_ACTION ITEM_: In the records below, the relevant part opens with the line containing "Collapse all rows using double chevron icon" and closes with the line containing "Given: Click the JFrog (FROG.US) stock title"; print that part exactly and only, without its pictures.

Stored data entries
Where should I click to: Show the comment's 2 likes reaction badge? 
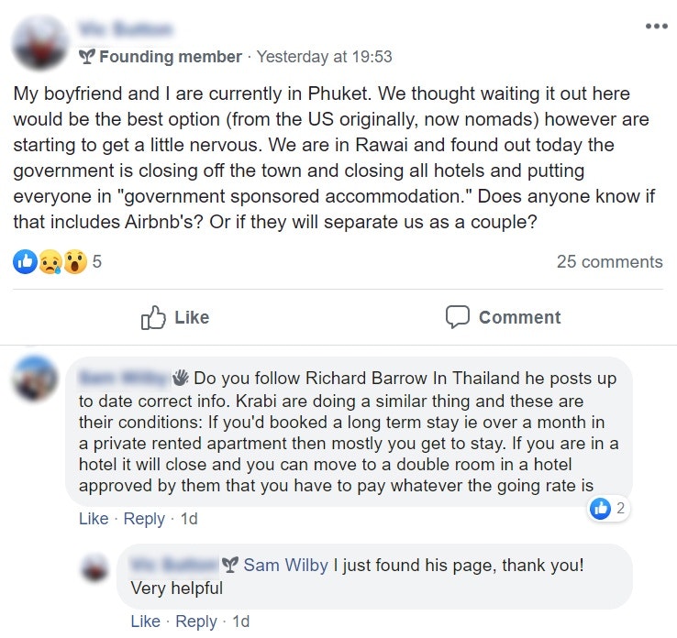coord(610,510)
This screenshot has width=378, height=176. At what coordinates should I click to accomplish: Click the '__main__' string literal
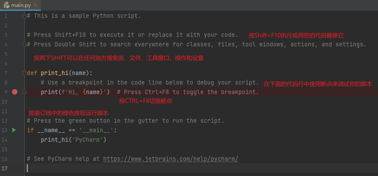point(96,130)
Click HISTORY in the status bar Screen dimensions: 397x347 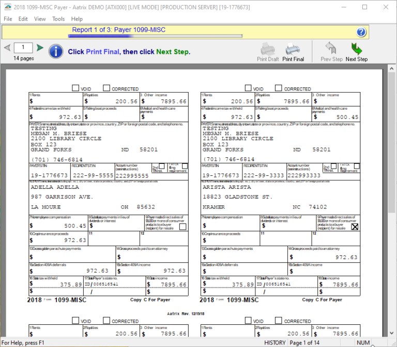(274, 342)
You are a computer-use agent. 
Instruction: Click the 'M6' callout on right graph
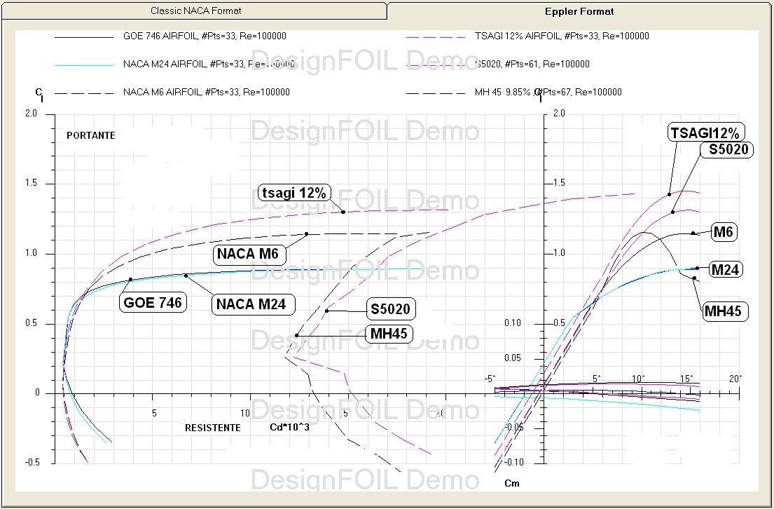click(724, 233)
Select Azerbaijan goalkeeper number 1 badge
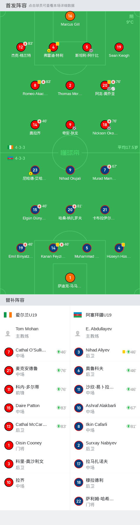Viewport: 140px width, 525px height. point(70,278)
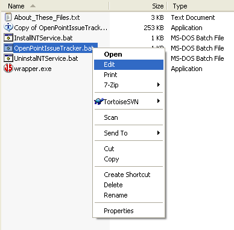
Task: Expand the TortoiseSVN submenu arrow
Action: 159,101
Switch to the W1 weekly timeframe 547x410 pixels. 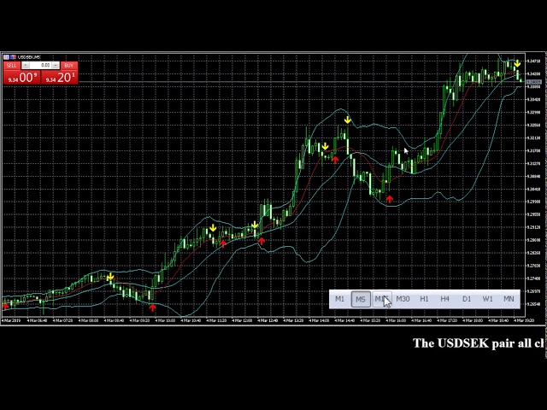pyautogui.click(x=487, y=299)
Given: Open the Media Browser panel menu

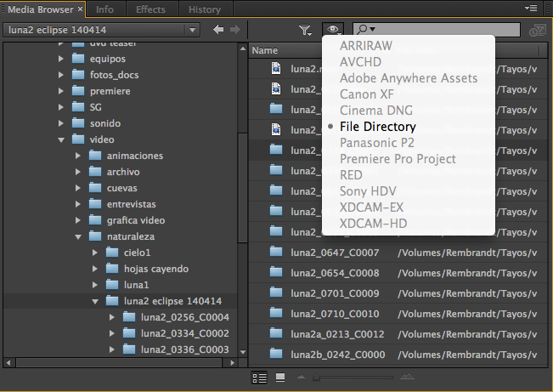Looking at the screenshot, I should [532, 9].
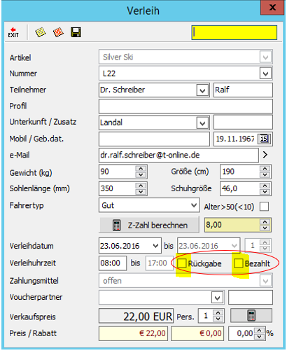Click into the Profil text field
This screenshot has height=353, width=287.
click(x=186, y=106)
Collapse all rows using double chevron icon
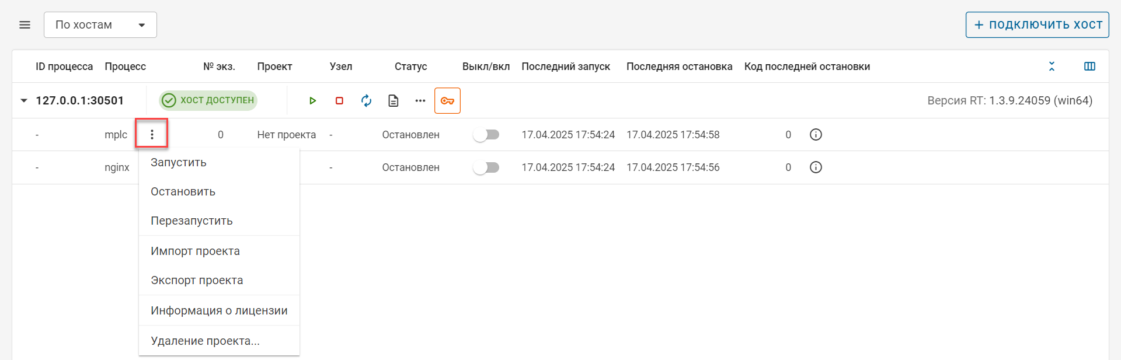The height and width of the screenshot is (360, 1121). pos(1052,66)
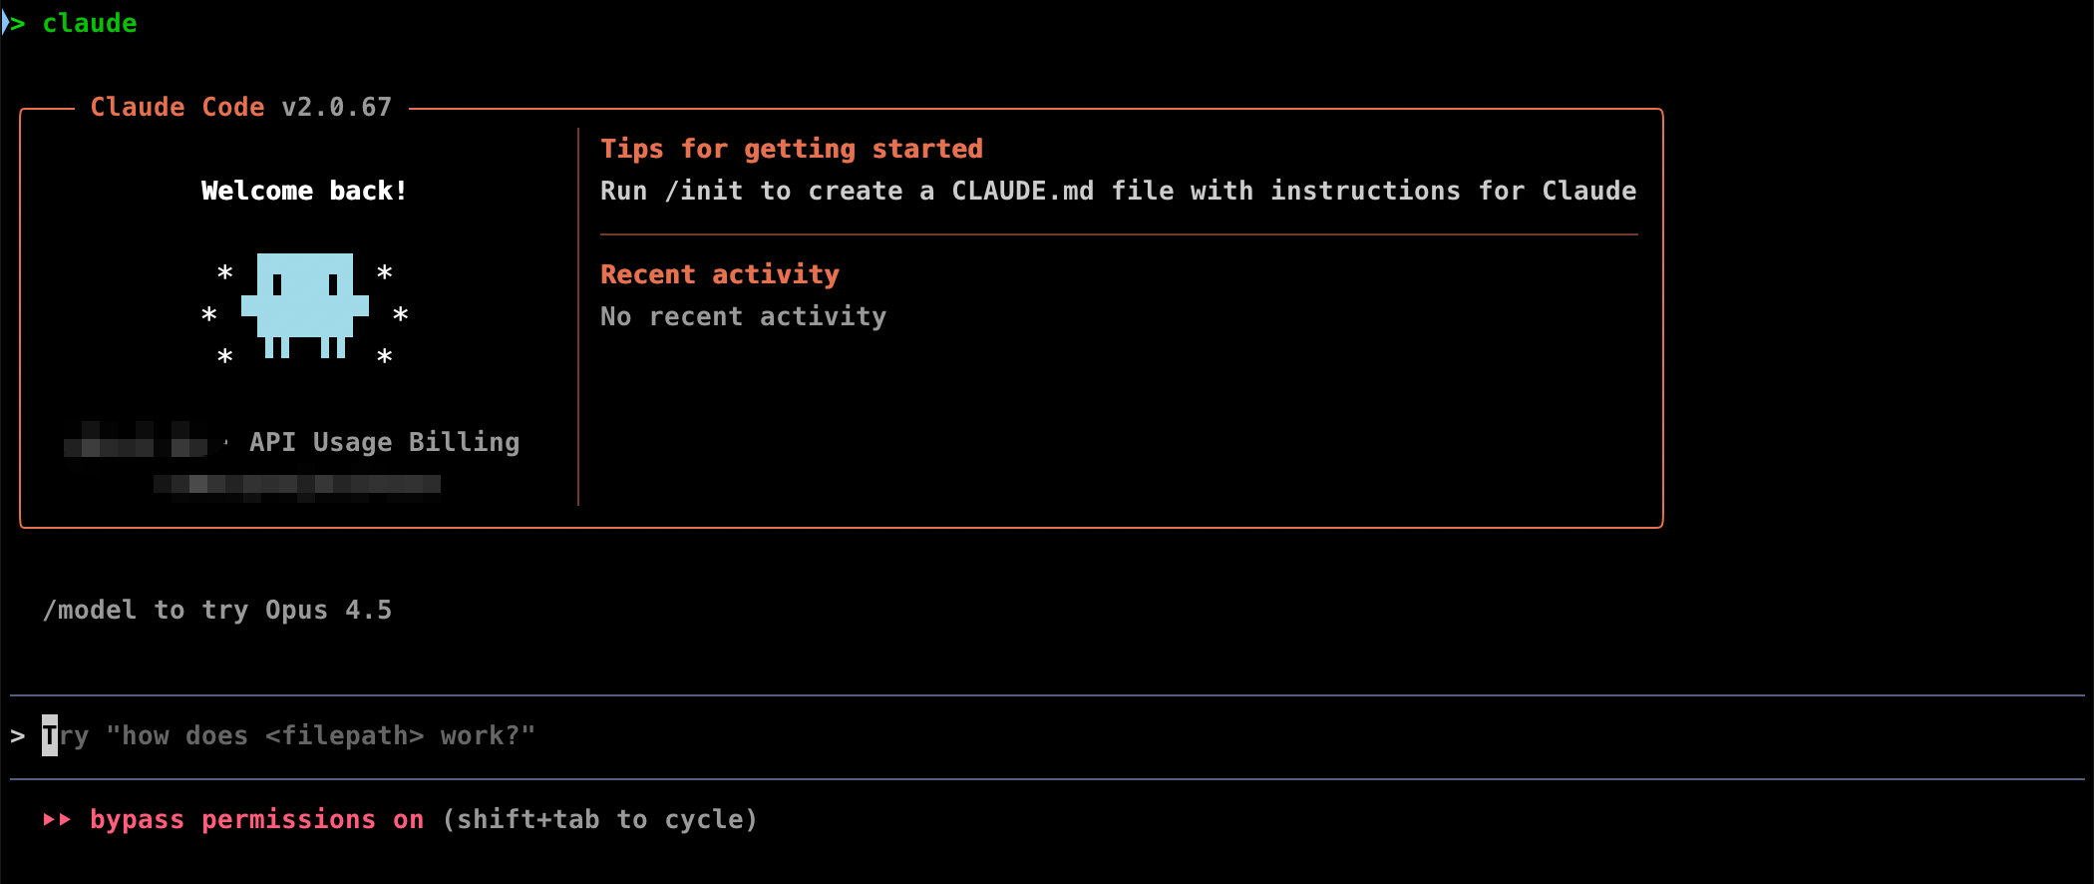2094x884 pixels.
Task: Click the Welcome back! message
Action: click(x=304, y=191)
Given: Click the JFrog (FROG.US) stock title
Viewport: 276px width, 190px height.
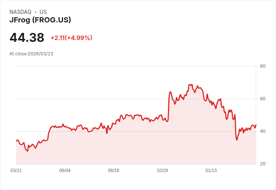Looking at the screenshot, I should pos(40,20).
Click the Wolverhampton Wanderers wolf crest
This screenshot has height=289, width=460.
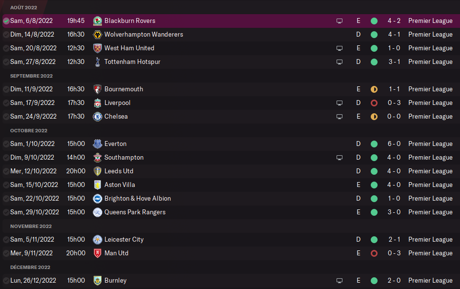coord(98,35)
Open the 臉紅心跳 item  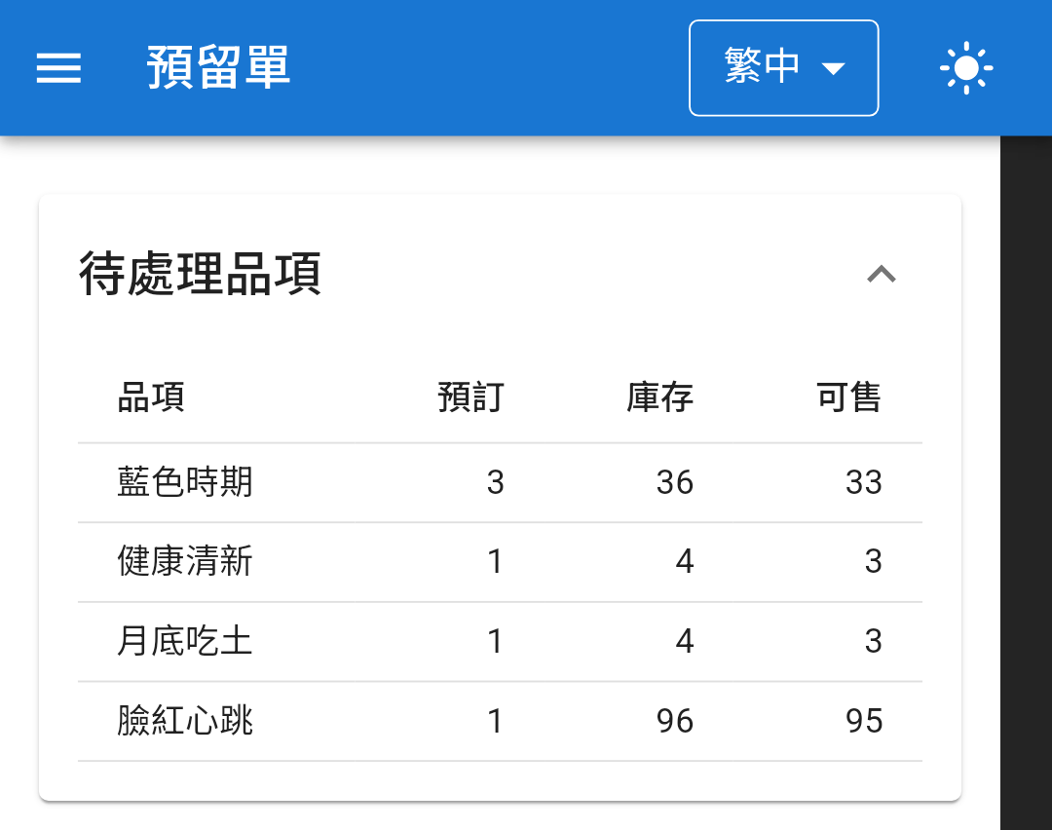(x=500, y=721)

_OUTPUT BELOW_:
Collapse all rows using double chevron icon
The height and width of the screenshot is (360, 1121). pos(1052,66)
2094x884 pixels.
Task: Click the Welcome back! message
Action: click(x=304, y=191)
Given: Click the JFrog (FROG.US) stock title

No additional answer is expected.